Whilst many have seen Dreyer’s adaptation of the play Ordet by Danish playwright, priest and partisan Kaj Munk, the version made by Gustaf Molander twelve years earlier is much less known. In the Swedish version, the drama of faith, non-belief and miracle has a tense, dramatic atmosphere and the visual imagery at times evokes that of silent cinema. Victor Sjöström is magnificent in the role of the ageing patriarch (his best in performance in a sound film prior to Wild Strawberries) clenching his fists to the sky in the manner of his character in Terje Vigen, as he witnesses his son Johannes becoming more and more a recluse from the world. Molander had never read the play, nor had he seen it on stage, when Sjöström – then head of artistic production at Svensk Filmindustri – offered him to direct the film. Kaj Munk never got to see the film; it was released in December 1943, just eight days before he was killed by the Gestapo. The 35mm print which will be screened in Bologna was struck directly off the camera negative, and gives full justice to the cinematography of Åke Dahlquist.

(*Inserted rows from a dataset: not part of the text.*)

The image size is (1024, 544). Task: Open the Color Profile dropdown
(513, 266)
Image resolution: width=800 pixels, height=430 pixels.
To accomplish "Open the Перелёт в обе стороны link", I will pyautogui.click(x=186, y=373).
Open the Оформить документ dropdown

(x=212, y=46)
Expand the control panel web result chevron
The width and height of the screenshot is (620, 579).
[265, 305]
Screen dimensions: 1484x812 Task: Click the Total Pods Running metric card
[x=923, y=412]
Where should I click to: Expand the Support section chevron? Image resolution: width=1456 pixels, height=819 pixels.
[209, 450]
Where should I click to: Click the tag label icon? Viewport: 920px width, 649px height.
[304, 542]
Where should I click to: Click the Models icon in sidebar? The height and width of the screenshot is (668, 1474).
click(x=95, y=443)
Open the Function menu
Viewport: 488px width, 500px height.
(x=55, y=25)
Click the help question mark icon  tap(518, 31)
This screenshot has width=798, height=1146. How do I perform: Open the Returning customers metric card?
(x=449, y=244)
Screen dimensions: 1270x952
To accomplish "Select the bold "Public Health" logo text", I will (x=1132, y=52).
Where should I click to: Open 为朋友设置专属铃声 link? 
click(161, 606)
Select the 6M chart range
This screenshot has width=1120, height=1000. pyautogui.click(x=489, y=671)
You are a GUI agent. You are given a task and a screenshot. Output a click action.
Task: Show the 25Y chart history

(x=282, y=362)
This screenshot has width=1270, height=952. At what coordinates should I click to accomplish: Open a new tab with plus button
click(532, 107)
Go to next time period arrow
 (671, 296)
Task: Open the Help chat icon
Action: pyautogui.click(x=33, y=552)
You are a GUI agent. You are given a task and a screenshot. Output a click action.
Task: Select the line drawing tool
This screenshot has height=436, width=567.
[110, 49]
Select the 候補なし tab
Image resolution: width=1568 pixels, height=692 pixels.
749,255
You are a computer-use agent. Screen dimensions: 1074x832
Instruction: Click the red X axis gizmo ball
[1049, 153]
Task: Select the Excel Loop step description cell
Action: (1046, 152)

And there'll be many more discoveries in the Molander programme, including rare footage from Jerusalem in the 1920s, a young Harriet Andersson in her first major role, comedienne Eva Dahlbeck in a pre-Ingmar Bergman role, a Swedish noir from the 1940s, and an early sound film about Russian military entering into a neighbouring country!
See you at Sala Scorsese!
Hi Ehsan, I would like to know if the movies “Ordet” and “A woman's face” will also have reruns. I will be at CR from June 25-30 and I am very interested in these two Molander movies. I look forward to your feedback. Thank you very much
ReplyDeleteVery unlikely, I'm afraid.